La Chine est devenue, en 2009, le premier importateur de vins de Bordeaux - hors de l'Union européenne - détrônant les Etats-Unis, où les volumes importés ont chuté de 27 %.
Surproduction, baisse de la demande intérieure, effets pervers de l'euro fort... Par les temps qui courent, les occasions de pavoiser sont rares pour la filière viticole française. Alors on se prend à espérer l'éclosion de nouveaux marchés, qui viendraient remédier au marasme des grands anciens. Londres et New York font triste mine ? Rêvons à Pékin et Shanghai.
De fait, le marché chinois a tout pour exciter les convoitises. Pensez, plus d'un milliard de consommateurs (1,3 milliard d'habitants), une croissance fulgurante, et un appétit dévorant pour le mode de vie occidental... Pour l'heure, malgré une spectaculaire croissance depuis trente ans, causée entre autres par une série de campagnes officielles menées pour détourner les Chinois des eaux-de-vie, la consommation moyenne reste d'un demi-litre de vin par personne et par an (à comparer aux 51 litres en France, avec 64,7 millions d'habitants). Autrement dit, en Chine, on ne boit pas un milliard de bouteilles par an. C'est dire l'immense potentiel de croissance du marché.
A ceux qui douteraient qu'un jour l'empire du Milieu s'éveille au vin, rappelons un précédent qui a de quoi faire saliver plus d'un exportateur. L'histoire commence aux dernières heures de la Chine impériale, en 1903, dans la concession allemande de Qingdao (province du Shandong). Pour répondre à la demande des populations européennes, qui réclamaient une bière " occidentale ", une petite brasserie anglo-allemande, la Nordic Brewery, est fondée. Malgré les tourments du siècle, l'entreprise, rebaptisée Tsingtao, connaîtra une des plus spectaculaires réussites commerciales du XXe siècle. De 1978 à 2004, elle profite d'une croissance de... 80 % par an en moyenne ! Dans le même temps, la production passe de 4 millions à 291 millions d'hectolitres, tandis que la consommation moyenne de bière des Chinois passe de 3 à 20 litres par an. En une génération, la République populaire est devenue le plus gros consommateur de bière au monde.
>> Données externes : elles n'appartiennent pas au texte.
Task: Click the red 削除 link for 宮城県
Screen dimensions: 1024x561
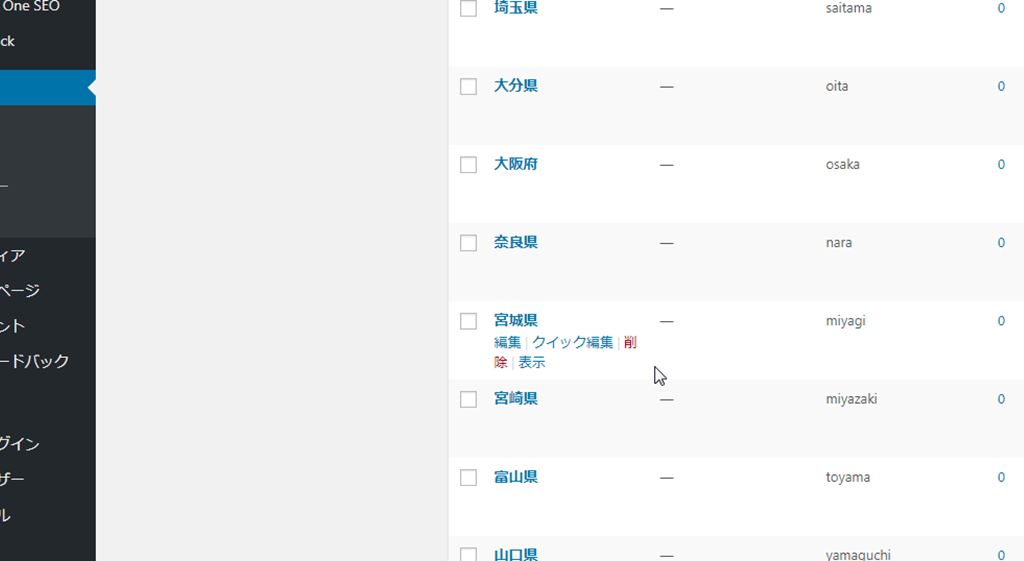Action: pyautogui.click(x=629, y=343)
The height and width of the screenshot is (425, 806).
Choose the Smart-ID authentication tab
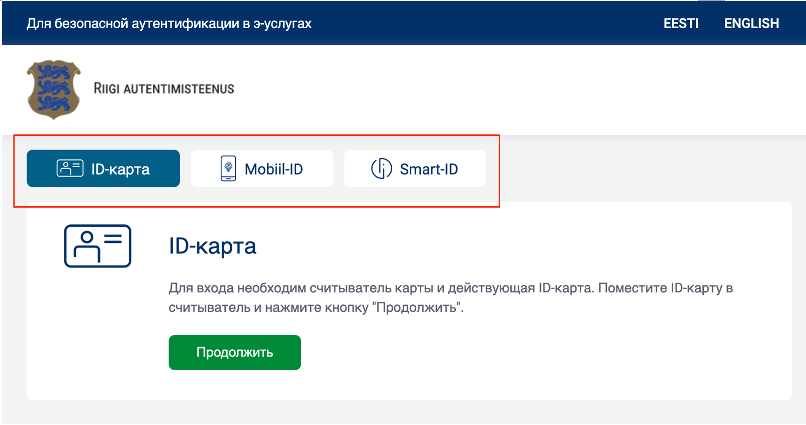pyautogui.click(x=415, y=169)
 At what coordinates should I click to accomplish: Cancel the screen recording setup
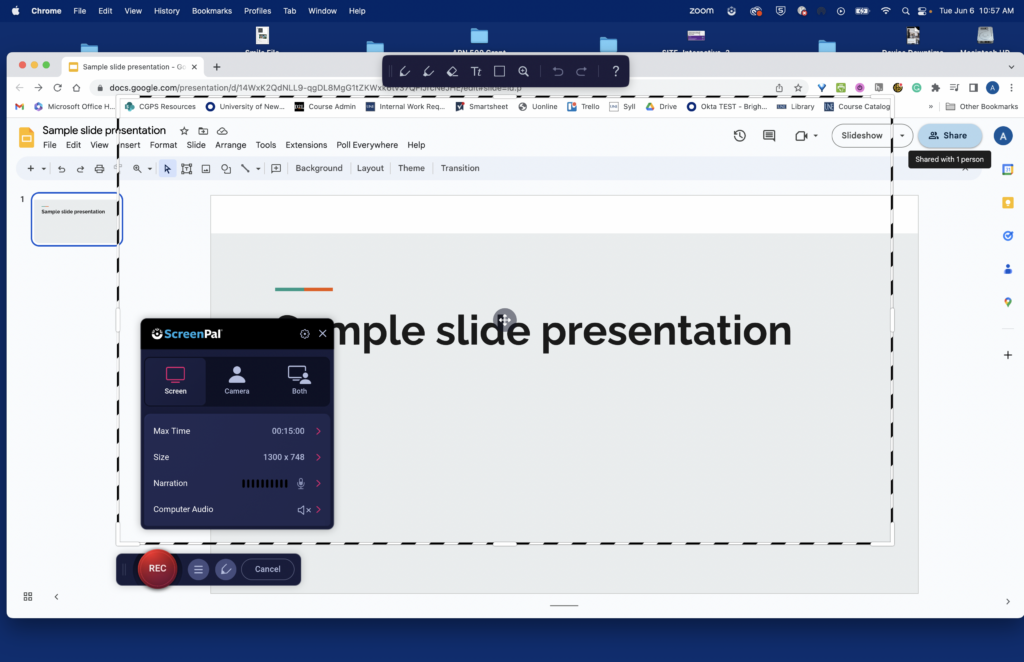[x=267, y=569]
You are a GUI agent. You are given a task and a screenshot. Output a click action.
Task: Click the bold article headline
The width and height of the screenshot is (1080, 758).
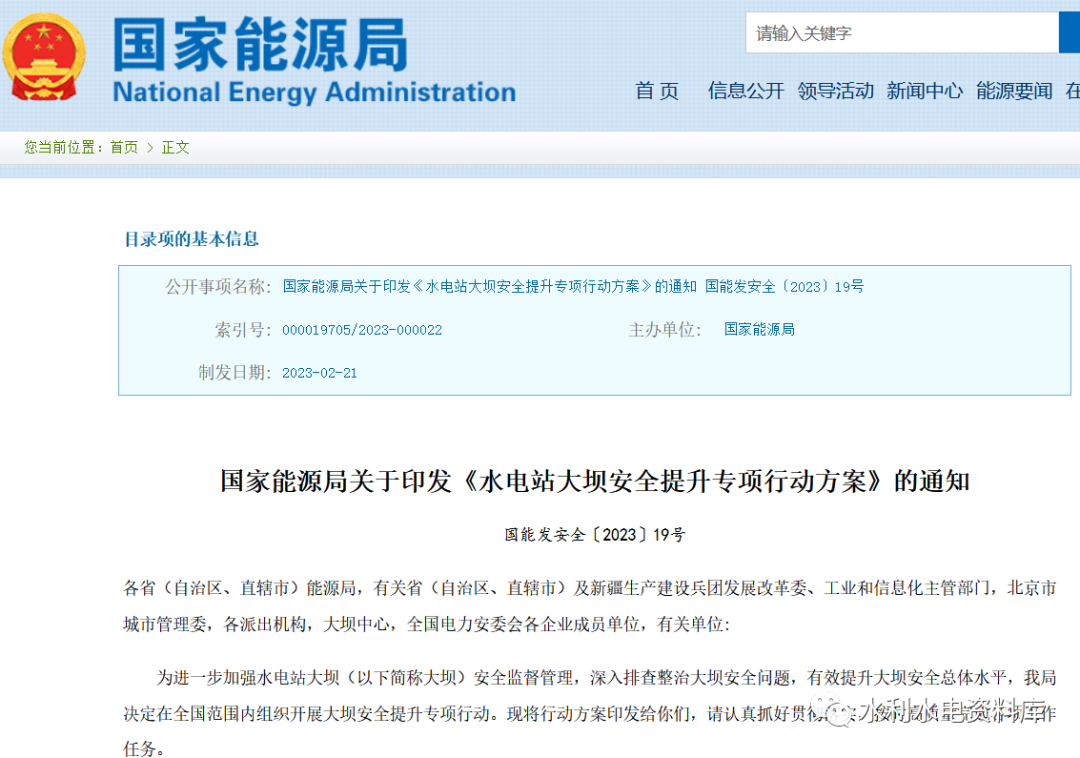[x=595, y=481]
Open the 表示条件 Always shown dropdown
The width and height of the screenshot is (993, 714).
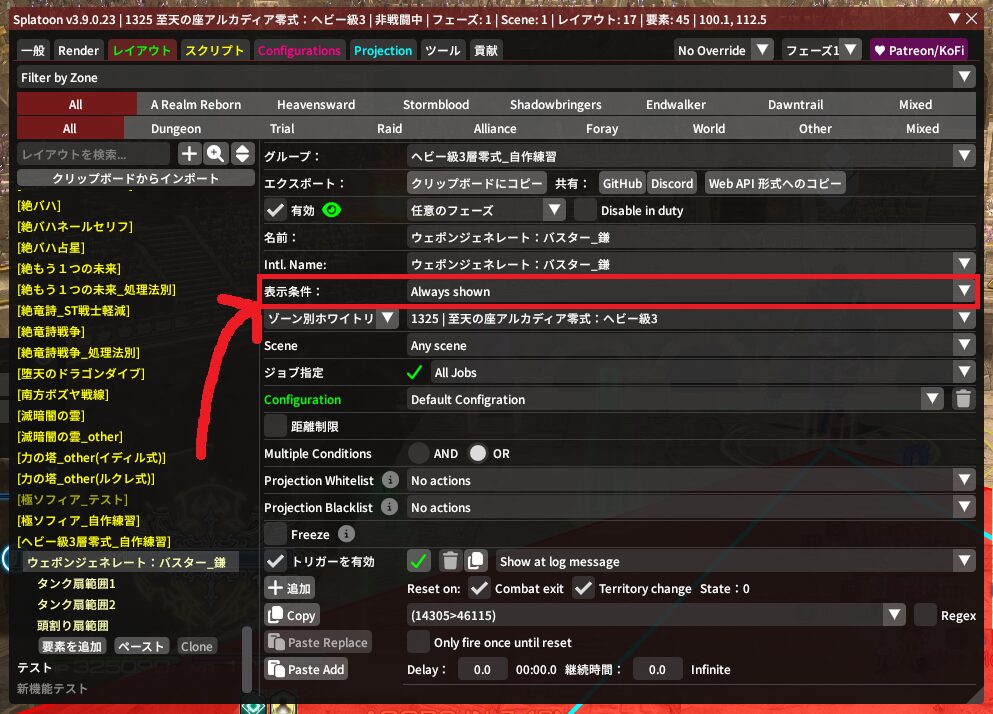click(x=691, y=291)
De là à imaginer une explosion similaire du marché du vin, qui profiterait, naturellement, aux vignobles européens, il n'y a qu'un pas. Qu'il serait déraisonnable de franchir trop vite : si les élites chinoises semblent goûter les vins européens (surtout les rouges, pour des raisons culturelles), ce n'est pas demain que la classe moyenne se passionnera pour les subtilités des grandes appellations françaises.
Pour l'instant, les Chinois consomment avant tout des produits locaux. En 2005, plus de 450 000 hectares étaient plantés en Chine, ce qui représente le cinquième vignoble au monde. Seule une petite partie des raisins récoltés est destinée aux caves. Mais le pays a largement les moyens de son autosuffisance, et s'emploie à remédier à la faible qualité de ses vins.
Il y a plus de trente ans, dans un petit essai prophétique, La Mort du vin (réédité par La Table ronde dans sa " Petite vermillon ", en 2006), l'écrivain Raymond Dumay soulignait : " Il est assez cocasse d'entendre des Français (...) déclarer sans rire qu'un territoire dont la superficie est égale à vingt fois la nôtre ne saurait offrir aucune terre comparable à notre modeste terroir. " Il parlait des Etats-Unis, mais la remarque vaut aussi bien pour la Chine.
Remarquant que la fortune des grands vignobles est toujours allée de pair avec le prestige politique de l'Etat qui les abritait, Dumay prophétisait le déclin inéluctable des vins de la vieille France, plusieurs années avant que n'émergent commercialement les vins du Nouveau Monde. Et poursuivait : " Le marché américain est si vaste que nous pouvons être tentés de nous rassurer en pensant qu'il nous assurera toujours une petite place. Rien n'est moins sûr (...) : chaque civilisation fait un vin d'un goût différent de celui qui l'a précédé. "
Faut-il en conclure, si l'on suit à la lettre ce raisonnement, que les vins chinois viendront dans quelques années concurrencer sur leur terrain ceux de la Vieille Europe, et que des grands crus venus du Yunnan voisineront chez les cavistes avec les grands bourgognes et bordeaux ? Depuis deux ans, l'auteur de ces lignes demande à chacun de ses collègues partant pour la Chine de lui rapporter une bouteille de vin local. Le résultat de ce sondage, forcément limité, est sans appel : les vignerons du Vieux Monde ont encore plusieurs années de tranquillité devant eux.